Industry News: JP Morgan Chase (NYSE: JPM) and Bank of America (NYSE: BAC) Make Fewer Loans Because of Tightened Lending Standards
A new Federal Reserve survey released last week showed that fewer banks have tightened lending standards during the third quarter, but also said that “tigh credit” remains a drag on the economy because many banks, including JP Morgan Chase (NYSE: JPM) and Bank of America (NYSE: BAC) have reduced lending as a response to stricter underwriting standards for consumer loans and a lower demand for loans from businesses.
Loans at JP Morgan Chase fell to $653.1 billion by the end of the third quarter from $761.4 billion a year earlier. According to the bank’s Chief Financial Officer, Michael Cavanagh, the decline reflected “some tightening in underwriting standards” on consumer loans, including credit cards and real estate. Cavanagh made the statement following the release of the company’s third quarter results. Cavanagh added that loans for businesses also saw a decline.
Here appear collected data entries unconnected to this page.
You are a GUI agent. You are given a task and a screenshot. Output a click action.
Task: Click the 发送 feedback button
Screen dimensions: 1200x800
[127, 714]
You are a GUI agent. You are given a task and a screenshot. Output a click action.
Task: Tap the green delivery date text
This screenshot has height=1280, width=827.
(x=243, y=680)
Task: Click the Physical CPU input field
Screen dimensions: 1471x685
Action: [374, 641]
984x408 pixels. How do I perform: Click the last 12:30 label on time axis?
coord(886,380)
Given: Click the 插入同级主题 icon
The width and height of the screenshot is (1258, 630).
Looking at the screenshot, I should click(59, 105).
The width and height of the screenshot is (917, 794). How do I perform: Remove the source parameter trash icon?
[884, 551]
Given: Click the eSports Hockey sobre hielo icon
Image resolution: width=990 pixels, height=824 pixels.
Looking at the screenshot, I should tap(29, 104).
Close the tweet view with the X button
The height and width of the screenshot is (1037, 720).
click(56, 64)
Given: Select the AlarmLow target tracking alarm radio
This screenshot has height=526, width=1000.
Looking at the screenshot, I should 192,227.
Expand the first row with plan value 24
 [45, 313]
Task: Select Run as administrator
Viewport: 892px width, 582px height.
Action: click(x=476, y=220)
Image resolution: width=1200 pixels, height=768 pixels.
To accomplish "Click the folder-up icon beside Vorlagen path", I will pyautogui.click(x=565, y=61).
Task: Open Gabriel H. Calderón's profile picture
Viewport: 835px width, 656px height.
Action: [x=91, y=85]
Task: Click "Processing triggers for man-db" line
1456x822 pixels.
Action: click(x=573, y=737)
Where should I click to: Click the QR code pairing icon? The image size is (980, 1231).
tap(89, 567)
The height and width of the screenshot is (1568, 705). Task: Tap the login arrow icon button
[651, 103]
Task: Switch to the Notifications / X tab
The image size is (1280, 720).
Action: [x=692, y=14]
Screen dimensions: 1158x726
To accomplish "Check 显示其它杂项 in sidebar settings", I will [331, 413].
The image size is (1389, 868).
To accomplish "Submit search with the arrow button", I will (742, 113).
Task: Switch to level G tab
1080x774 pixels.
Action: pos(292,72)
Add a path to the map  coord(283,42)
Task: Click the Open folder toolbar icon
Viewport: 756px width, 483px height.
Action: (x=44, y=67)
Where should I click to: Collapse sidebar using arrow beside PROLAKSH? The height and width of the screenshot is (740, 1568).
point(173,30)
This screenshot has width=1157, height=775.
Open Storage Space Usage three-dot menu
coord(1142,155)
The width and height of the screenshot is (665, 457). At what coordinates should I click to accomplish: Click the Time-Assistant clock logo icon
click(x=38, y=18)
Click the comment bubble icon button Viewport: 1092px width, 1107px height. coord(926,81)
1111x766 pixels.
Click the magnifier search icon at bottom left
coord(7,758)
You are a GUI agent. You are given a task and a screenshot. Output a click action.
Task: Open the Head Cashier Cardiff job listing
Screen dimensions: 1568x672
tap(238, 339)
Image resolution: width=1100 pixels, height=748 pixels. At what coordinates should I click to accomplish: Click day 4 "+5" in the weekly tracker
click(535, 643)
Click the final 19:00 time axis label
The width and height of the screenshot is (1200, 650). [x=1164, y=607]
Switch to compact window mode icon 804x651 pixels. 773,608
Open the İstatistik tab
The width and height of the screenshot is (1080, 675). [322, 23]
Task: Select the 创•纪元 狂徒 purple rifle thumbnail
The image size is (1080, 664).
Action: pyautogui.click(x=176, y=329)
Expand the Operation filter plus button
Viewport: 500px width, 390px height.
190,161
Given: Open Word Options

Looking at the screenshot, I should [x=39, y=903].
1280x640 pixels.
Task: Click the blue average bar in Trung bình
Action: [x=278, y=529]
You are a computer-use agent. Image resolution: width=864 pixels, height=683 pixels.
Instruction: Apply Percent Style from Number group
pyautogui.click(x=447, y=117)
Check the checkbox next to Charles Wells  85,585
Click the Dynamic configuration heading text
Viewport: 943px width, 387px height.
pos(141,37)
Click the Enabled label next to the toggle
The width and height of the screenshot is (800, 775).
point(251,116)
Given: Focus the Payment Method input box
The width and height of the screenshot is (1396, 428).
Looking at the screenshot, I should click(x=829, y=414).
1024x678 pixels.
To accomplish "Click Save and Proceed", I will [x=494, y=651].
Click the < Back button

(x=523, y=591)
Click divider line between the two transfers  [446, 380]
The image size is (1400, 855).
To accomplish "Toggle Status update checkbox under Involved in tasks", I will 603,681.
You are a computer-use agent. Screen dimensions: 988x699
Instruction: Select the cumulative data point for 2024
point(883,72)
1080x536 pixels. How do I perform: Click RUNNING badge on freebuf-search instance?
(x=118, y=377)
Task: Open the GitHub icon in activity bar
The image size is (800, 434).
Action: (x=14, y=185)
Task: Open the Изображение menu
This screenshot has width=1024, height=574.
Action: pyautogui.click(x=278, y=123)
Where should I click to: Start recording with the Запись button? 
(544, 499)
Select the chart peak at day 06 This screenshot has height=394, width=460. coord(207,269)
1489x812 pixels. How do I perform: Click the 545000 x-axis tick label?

Bank of America Corp. has also seen a decline in lending. Their outstanding loans and mortgage shrank to $878.4 billion from $922.3 billion just a year earlier. On an October 16th conference call, Bank of America CEO, Kenneth Lewis, said that the decline was a result of “lower consumer spending and resurgence in capital marks,” which allow corporations to issue new bonds to pay off equity debt.
JP Morgan Chase and Bank of America aren’t the only two banks that have seen declines in lending. Loans held by U.S. commercial banks have declined for the last 10 months, falling to $6.7 trillion at the end of October, down from $7.2 trillion at the end of 2008, according to a Federal Reserve report.
Commercial and industrial loans have also dropped to $1.37 trillion down from $1.6 trillion a year earlier. Commercial real estate loans have declined to $1.66 trillion down from $1.72 trillion a year earlier and commercial loans held by commercial banks have fallen to $847 billion, down from $857 million at the end of the last year.
There are other factors than tightened lending standards which are also causing loan balances to decline. Banks across the board also reported having a lower origination of new loans and decreased draws on revolving credit lines.